When Trudeau was elected in 2015, he introduced Canada’s first gender parity cabinet. “Because it’s 2015” was the refrain heard around the world. We hoped that this would mean concrete actions on gender equity and the closing of the pay gap.
How excited we were to see Jody Wilson-Raybould elevated to one of cabinet’s most senior positions. Women in Canada not only saw a competent, successful, professional woman of integrity, we saw the future of Canada – and it looked like us. Imagine the impact her appointment had on Indigenous women and girls across the country and how it changed what they thought was possible for themselves.
And while she may no longer be attorney general, Wilson-Raybould is still having an impact on women. We were right to believe in her integrity, because it was more or less what led to her demotion and eventual resignation from cabinet. She had so much integrity that she was effectively punished for it.
We were right to believe in her integrity … She had so much integrity that she was effectively punished for it.

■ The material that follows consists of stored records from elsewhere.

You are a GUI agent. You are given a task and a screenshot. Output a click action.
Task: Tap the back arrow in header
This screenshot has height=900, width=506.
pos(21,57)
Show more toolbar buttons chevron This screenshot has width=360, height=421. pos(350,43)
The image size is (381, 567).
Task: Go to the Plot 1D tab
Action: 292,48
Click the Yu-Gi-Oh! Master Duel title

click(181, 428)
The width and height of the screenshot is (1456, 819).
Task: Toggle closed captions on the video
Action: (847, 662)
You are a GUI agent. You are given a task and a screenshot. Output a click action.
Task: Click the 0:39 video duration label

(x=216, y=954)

The intimidation tactics— “veiled threats,” if you will — used by Trudeau and his officials will resonate with any woman who works for any organization in Canada. These threats try to cut women down and put their credibility and competence into question. It means that their words are not taken seriously, and opens them up to being subjected to a barrage of men asserting that they know better than the female subject-matter expert. Often the stress of fending off such interactions leads to adverse mental health effects; Wilson-Raybould commented more than once on the anxiety she felt in response to the harassment.
This is what happens every day of every month in offices and boardrooms across the country. Including on Parliament Hill.

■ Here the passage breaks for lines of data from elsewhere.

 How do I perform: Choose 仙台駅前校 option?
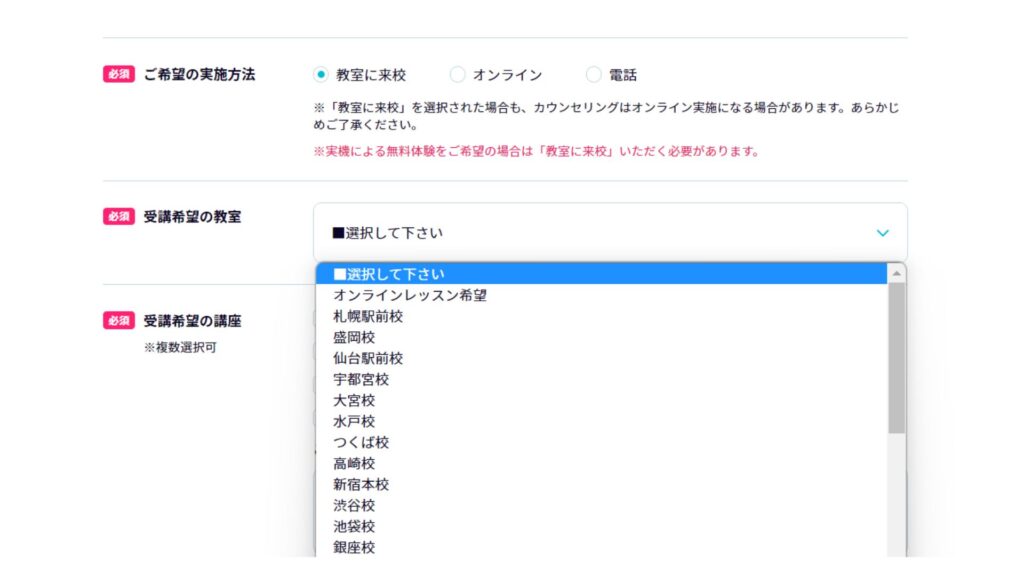tap(601, 358)
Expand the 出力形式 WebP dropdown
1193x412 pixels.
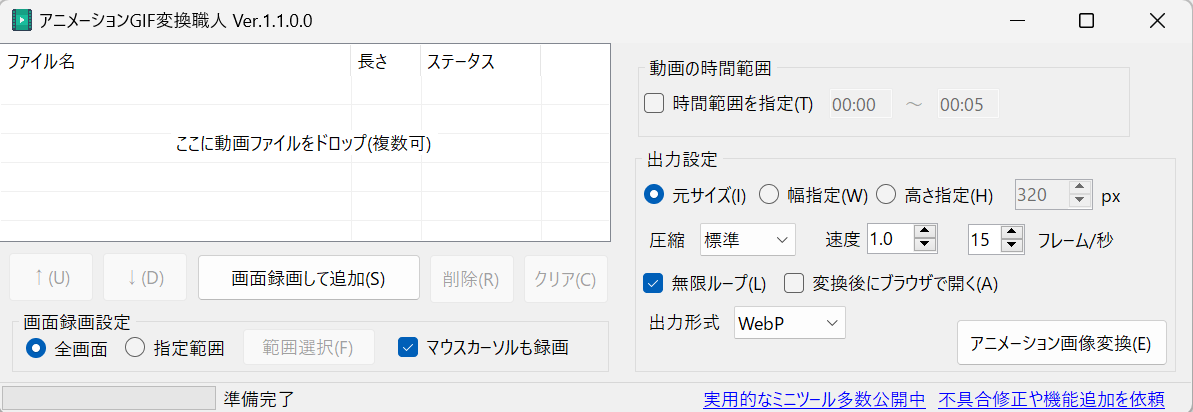790,322
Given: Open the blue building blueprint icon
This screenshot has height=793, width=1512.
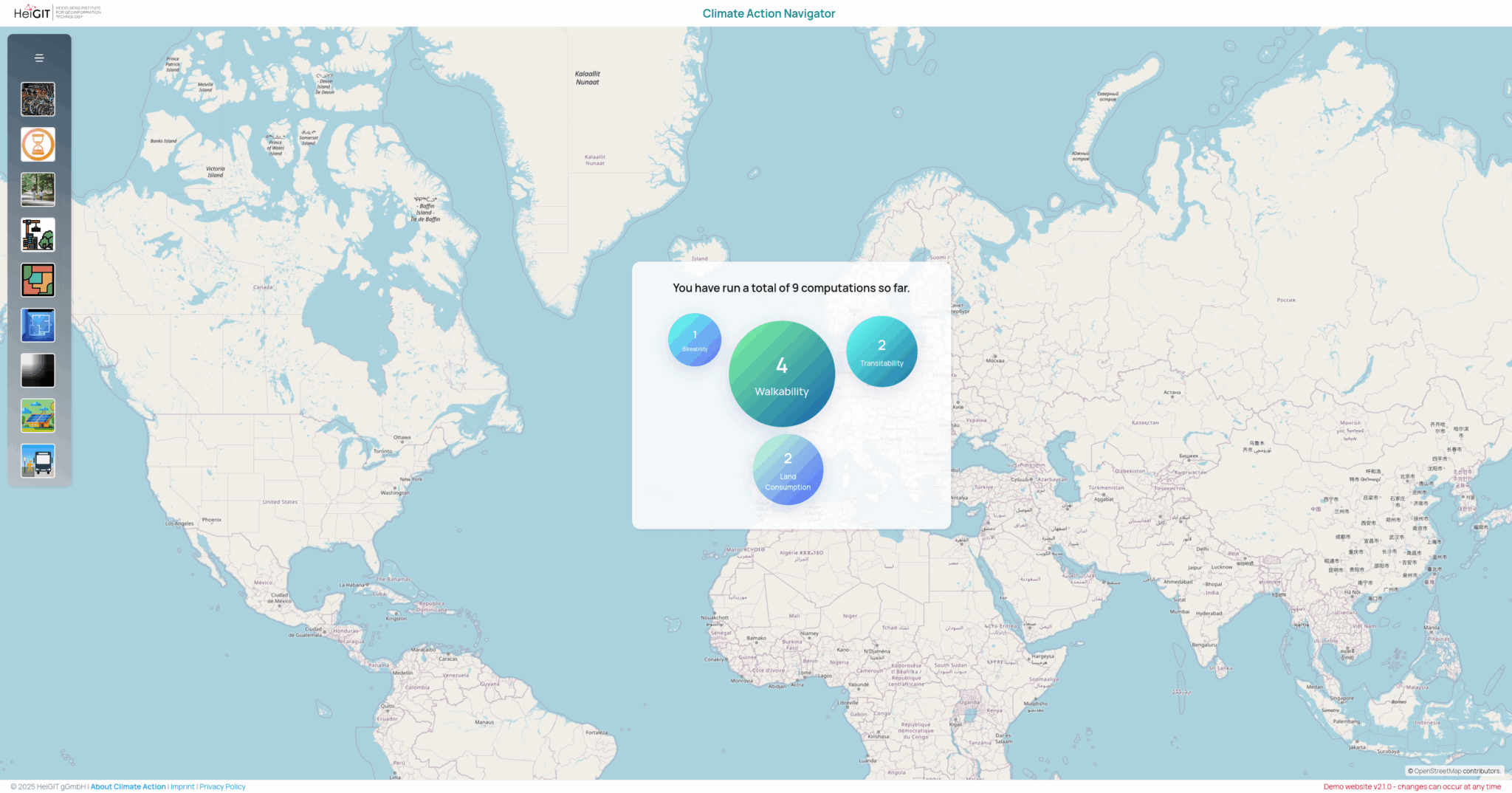Looking at the screenshot, I should point(37,325).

Wilson-Raybould earned her seat at the table. And for nearly four years, she proved to be a reliable asset to The Team, delivering on policy issues such as assisted dying and cannabis legalization, and serving as a diverse face in a fairly homogeneous House of Commons. But, these opportunities come with strings.
Gender parity is a shallow promise when the cultural norms upheld are still those of patriarchy and crony capitalism. In hindsight, this window-dressing has done nothing more than to create cynicism in politics with a segment of the population that is starving for female candidates.
The relationship of trust that once existed between the Trudeau Liberals and Canadian women is broken.
The SNC-Lavalin affair is about putting party above the law, and protecting the jobs, not of workers, but of top male executives, ultimately so the “Member from Papineau” can remain in power. The boys’ club runs deep across all public institutions from former Supreme Court Justice Frank Iacobucci advising SNC-Lavalin, to the Clerk of the Privy Council serving at the prime minister’s beck and call.
For many women, the SNC-Lavalin affair has stood for women choosing not to quietly accept the subordinate position expected of them and that their once-promising careers would be reduced to working the front desk at the Boys’ Club. But then, as many male pundits have pronounced, that’s what she signed up for, wasn’t it?
Erin Gee, Amy Kishek and Erica Ifill are co-hosts of the Ottawa-based Bad + Bitchy Podcast.